Source material Block Start

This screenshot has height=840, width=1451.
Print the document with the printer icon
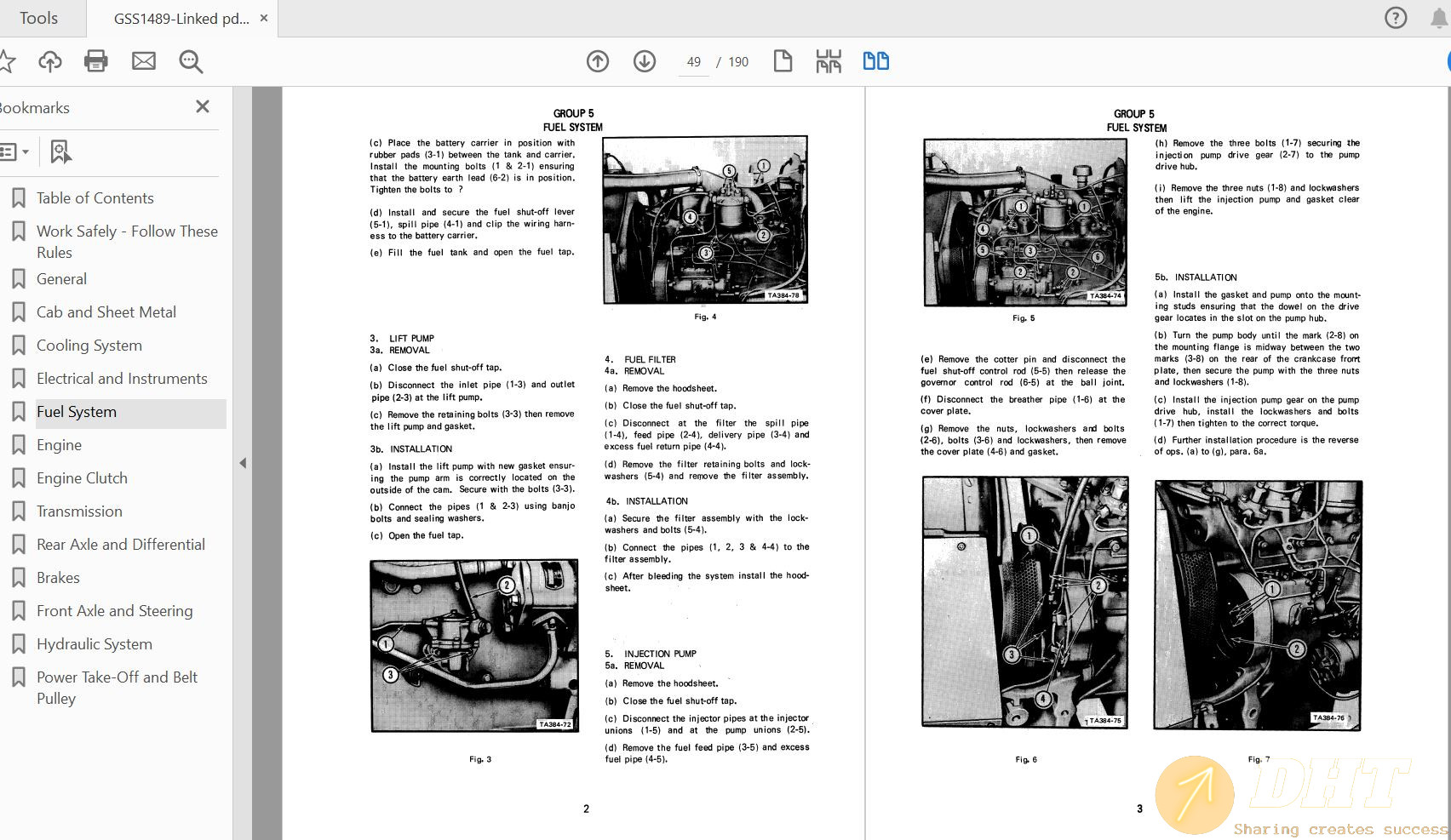[96, 61]
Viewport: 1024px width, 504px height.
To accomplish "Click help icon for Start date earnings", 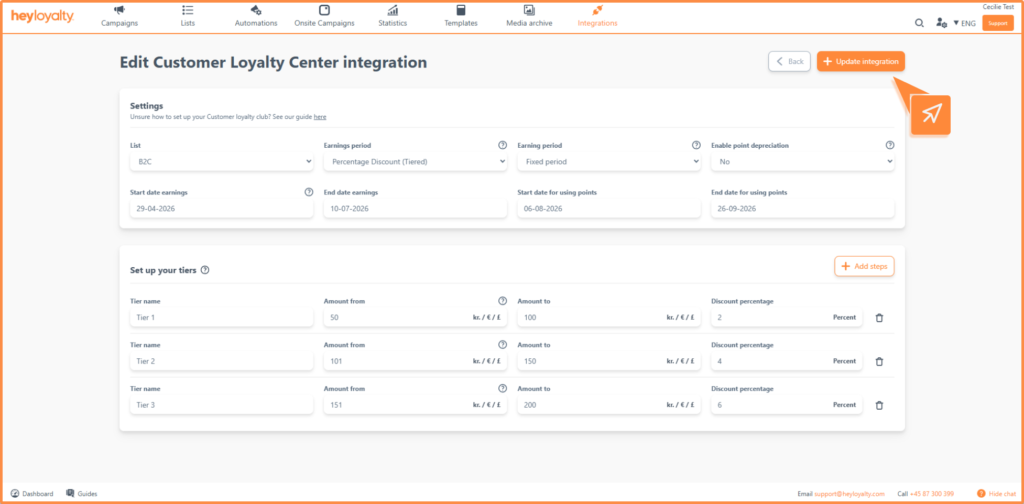I will click(x=309, y=193).
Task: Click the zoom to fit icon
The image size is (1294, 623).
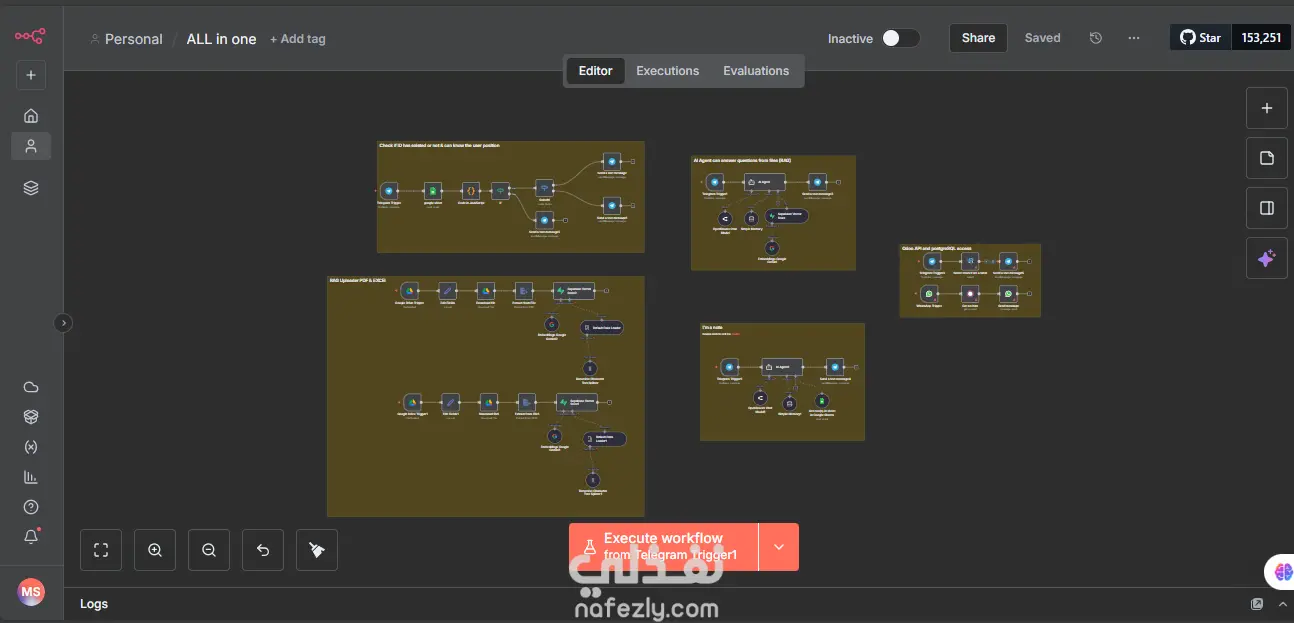Action: coord(101,550)
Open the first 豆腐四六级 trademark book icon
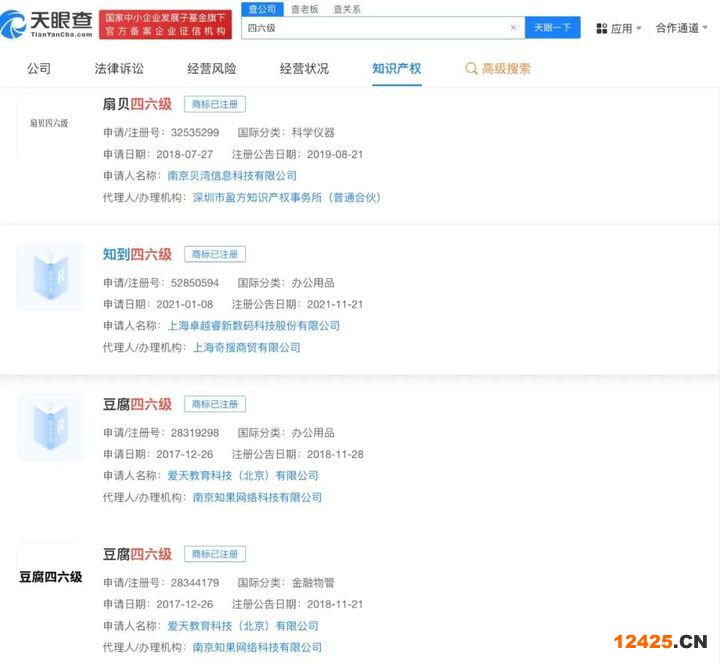Viewport: 720px width, 664px height. (x=50, y=427)
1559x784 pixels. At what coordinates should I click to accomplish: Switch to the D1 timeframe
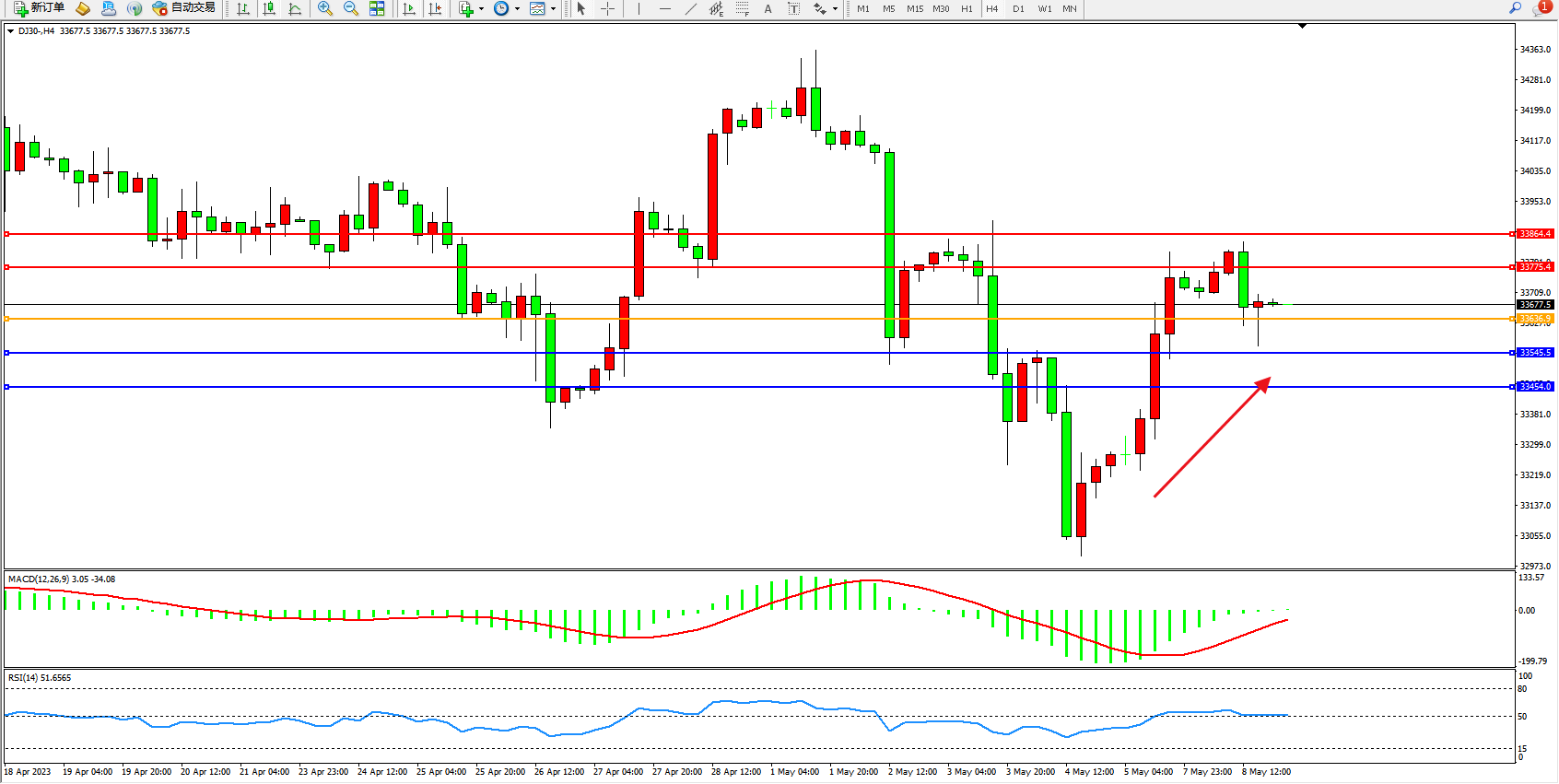tap(1018, 8)
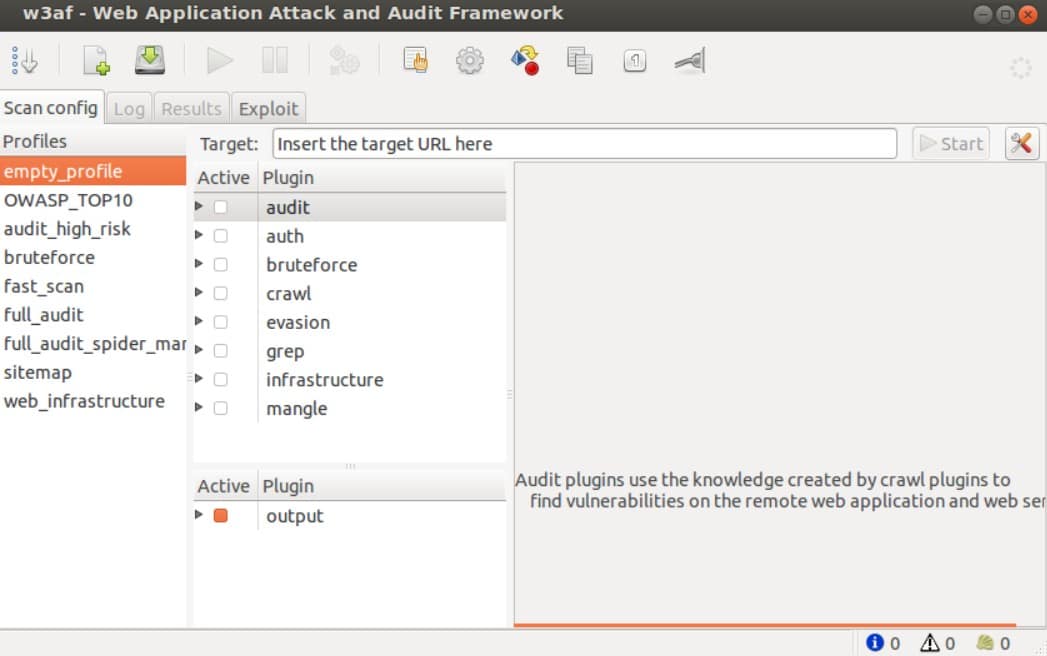Expand the auth plugin tree
The width and height of the screenshot is (1047, 656).
(199, 235)
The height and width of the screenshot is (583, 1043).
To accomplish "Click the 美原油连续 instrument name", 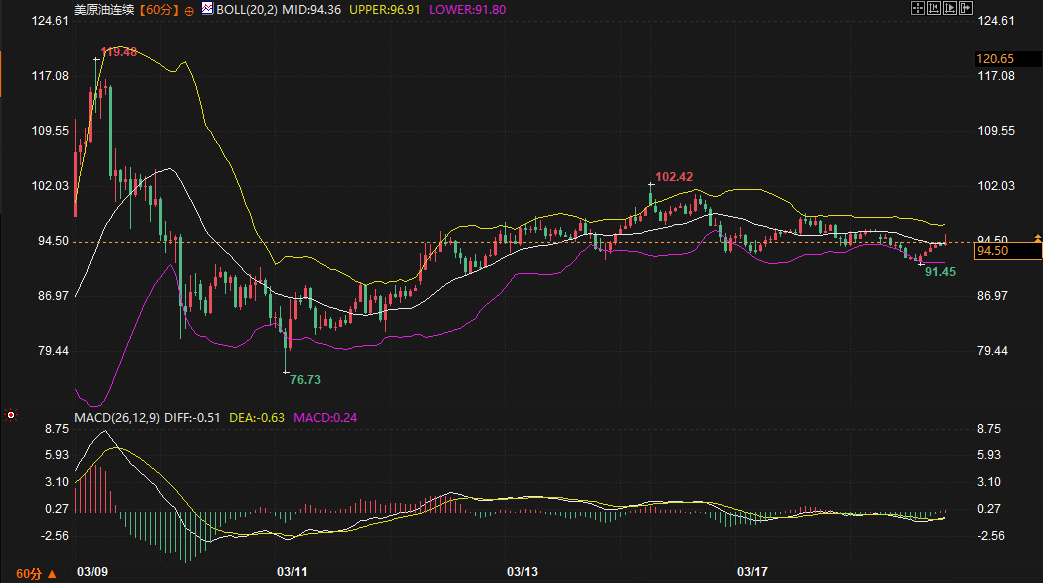I will coord(104,9).
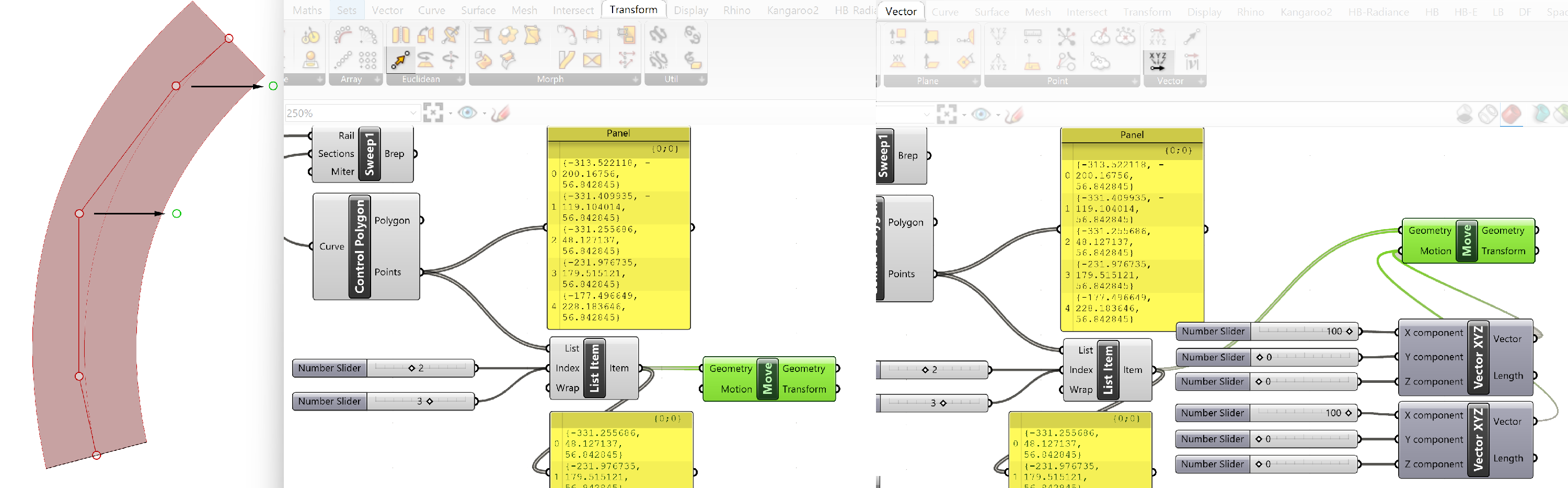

Source material Block End

Activity – Once the line with "1559x784 pixels. At" is found in the data above, reproduce it and each line after it exactly, through the line with "The height and". Omit the pictures.

Answer to this exercise –
1559x784 pixels. At what coordinates should I click to accomplish: Switch to the D1 timeframe
tap(1018, 8)
Expand the auth plugin tree
The width and height of the screenshot is (1047, 656).
(199, 235)
The height and width of the screenshot is (583, 1043).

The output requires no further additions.